Lumberyard Campground. September 17, 2015.
Lumberyard Campground. September 17, 2015.

From our campsite at the Lumberyard Campground, we walked 19 miles through redwoods and sunshine to the cabin, where Mark’s short and feisty mother welcomed us while, in the same breath, practically commanding us to shower before fouling the place up. She was a hearty, honest soul, and a hearty, honest drinker. Her husband was matter-of-fact and knowledgeable about everything, or at least opinionated about everything. Also a heavy drinker. His sister spoke loudly in a high-pitched voice and laughed with great spirit. Also a heavy drinker. And her husband, yes, was also a heavy drinker — traffic to the cabin had driven him so mad that he chugged Jameson on arrival. Finally, there was Mark’s weird punk goth girlfriend, a Mustang-driving yogi working in tech HR who simply adored Harper Lee. Completing this alcoholic crew was yours truly and his lady, the weirdest of the weird, who had walked 3,225 miles to enjoy a bottle of wine and easy conversation.

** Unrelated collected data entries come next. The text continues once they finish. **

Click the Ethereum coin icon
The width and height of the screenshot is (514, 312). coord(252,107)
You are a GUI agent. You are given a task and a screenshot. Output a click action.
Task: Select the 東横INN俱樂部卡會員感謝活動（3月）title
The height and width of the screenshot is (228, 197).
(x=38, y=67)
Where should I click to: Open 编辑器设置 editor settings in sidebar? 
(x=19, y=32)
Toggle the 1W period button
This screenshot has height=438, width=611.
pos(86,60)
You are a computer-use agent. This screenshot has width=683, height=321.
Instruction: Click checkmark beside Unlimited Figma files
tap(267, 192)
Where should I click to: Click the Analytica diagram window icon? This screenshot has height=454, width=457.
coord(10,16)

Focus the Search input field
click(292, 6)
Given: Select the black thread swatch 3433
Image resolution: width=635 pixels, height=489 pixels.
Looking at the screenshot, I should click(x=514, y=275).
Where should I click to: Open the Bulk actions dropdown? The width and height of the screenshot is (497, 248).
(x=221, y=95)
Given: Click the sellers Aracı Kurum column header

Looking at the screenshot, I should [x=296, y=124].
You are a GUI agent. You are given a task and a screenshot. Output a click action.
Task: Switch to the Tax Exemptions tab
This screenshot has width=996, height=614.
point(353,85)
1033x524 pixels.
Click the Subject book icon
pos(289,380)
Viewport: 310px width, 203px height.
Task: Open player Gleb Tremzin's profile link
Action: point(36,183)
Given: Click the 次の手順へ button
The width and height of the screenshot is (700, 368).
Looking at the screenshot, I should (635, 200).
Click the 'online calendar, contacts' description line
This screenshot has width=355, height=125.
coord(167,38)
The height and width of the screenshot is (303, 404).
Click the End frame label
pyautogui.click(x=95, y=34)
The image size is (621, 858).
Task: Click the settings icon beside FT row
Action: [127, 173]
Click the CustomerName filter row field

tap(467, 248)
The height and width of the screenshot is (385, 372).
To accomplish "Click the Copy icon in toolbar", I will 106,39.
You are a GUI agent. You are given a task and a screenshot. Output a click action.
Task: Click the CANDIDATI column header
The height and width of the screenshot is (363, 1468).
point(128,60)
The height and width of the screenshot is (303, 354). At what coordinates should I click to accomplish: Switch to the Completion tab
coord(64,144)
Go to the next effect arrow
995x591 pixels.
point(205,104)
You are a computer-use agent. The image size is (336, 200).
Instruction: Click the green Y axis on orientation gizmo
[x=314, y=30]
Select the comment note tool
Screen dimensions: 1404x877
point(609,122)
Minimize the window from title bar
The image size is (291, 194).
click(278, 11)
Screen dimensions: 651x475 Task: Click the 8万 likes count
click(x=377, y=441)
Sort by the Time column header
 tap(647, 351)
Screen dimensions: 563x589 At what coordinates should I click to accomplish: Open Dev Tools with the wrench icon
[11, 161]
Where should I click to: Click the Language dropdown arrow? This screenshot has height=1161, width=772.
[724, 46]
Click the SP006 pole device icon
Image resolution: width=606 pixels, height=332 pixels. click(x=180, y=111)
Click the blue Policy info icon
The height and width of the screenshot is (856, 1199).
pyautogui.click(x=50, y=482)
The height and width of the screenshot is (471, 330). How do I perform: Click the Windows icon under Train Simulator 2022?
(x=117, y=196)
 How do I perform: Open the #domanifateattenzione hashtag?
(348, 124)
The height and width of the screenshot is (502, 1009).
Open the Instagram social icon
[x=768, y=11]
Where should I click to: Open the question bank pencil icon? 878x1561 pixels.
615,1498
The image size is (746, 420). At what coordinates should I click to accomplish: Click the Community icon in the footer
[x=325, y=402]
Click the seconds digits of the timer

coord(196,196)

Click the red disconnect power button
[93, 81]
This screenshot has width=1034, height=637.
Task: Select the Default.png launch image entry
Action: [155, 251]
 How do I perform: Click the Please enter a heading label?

When you’ve walked so far, and find yourself in a friendly cabin for a couple full days of rest with friends, what do you do?

You drink beer.

You drink whiskey.

You drink champagne.

You drink orange juice.

And you drink water.

The most readily apparent evidence you’ve arrived in civilization is the diversity of beverages available. So many goddamn beverages.

In the morning, my head hurt. And yet I had to work. So close to home, but the question remained the same: Where the hell were we gonna sleep?

I knew highly populated, uber-regulated California would make it difficult. Everything’s so expensive and tents aren’t allowed anywhere. But I tried not to fret too much because we only had to wrangle with the issue for 150 miles. If we just walked straight to San Francisco without stopping to sleep, eat, shit, or piss — I mused — we’d be there in 48 hours. But Natalie frowned at me when I even joked about walking through the night, so it was back to the drawing board.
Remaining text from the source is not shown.